◆ **WORK ORDER**
Which lines in the records below contain the word "number"? Copy each of them.

================

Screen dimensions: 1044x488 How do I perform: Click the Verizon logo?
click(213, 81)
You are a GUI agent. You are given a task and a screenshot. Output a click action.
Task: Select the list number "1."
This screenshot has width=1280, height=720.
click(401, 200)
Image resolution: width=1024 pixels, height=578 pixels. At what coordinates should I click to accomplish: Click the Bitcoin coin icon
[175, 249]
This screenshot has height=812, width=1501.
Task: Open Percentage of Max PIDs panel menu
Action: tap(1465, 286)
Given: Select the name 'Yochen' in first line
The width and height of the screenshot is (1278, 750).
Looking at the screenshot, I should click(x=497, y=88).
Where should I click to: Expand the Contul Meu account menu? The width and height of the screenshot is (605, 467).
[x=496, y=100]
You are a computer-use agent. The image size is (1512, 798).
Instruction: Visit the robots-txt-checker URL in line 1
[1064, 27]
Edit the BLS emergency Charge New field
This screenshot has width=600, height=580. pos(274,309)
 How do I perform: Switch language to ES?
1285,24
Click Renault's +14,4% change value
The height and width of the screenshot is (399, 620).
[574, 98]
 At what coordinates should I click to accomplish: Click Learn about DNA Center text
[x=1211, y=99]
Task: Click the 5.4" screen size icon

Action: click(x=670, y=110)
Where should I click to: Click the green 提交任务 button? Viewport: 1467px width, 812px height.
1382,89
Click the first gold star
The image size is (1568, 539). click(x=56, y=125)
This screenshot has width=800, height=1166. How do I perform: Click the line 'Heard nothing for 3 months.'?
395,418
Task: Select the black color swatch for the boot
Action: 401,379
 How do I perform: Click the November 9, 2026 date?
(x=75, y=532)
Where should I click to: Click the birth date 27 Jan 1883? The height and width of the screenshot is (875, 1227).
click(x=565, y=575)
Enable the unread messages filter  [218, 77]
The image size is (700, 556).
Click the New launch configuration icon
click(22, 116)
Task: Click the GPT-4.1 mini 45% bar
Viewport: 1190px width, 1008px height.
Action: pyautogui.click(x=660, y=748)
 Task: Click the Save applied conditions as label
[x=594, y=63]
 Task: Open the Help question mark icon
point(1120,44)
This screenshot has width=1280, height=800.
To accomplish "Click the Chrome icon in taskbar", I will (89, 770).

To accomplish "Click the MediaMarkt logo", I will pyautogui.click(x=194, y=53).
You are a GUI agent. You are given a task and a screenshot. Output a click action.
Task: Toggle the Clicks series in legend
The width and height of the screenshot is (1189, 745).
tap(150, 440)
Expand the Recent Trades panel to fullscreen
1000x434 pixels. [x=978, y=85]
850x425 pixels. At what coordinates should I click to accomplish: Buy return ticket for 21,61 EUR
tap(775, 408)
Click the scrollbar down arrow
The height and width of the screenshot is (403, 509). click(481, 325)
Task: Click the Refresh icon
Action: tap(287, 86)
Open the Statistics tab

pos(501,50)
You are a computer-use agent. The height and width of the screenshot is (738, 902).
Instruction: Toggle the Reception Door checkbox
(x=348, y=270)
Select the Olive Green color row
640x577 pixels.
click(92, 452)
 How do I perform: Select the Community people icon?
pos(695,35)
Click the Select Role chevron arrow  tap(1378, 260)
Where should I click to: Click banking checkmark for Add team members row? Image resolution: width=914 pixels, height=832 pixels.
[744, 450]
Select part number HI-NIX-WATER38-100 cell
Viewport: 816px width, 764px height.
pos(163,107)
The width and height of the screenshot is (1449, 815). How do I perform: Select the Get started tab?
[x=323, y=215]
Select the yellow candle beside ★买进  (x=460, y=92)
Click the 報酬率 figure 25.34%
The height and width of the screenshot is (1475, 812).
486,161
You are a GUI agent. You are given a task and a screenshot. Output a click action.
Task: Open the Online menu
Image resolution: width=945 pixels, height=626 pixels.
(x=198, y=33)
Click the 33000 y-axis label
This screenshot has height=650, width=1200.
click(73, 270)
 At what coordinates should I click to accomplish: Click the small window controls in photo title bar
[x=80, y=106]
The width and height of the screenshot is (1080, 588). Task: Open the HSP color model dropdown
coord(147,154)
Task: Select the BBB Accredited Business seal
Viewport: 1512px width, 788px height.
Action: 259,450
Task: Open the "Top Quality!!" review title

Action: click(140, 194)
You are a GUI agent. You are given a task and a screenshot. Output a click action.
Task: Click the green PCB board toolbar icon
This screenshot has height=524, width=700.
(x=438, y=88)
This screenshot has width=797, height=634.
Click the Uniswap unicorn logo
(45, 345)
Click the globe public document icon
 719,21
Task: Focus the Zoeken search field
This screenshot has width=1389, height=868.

================

◆ **SOLUTION TO THIS PROBLEM**
Task: Select the list number "1."
Select part number HI-NIX-WATER38-100 cell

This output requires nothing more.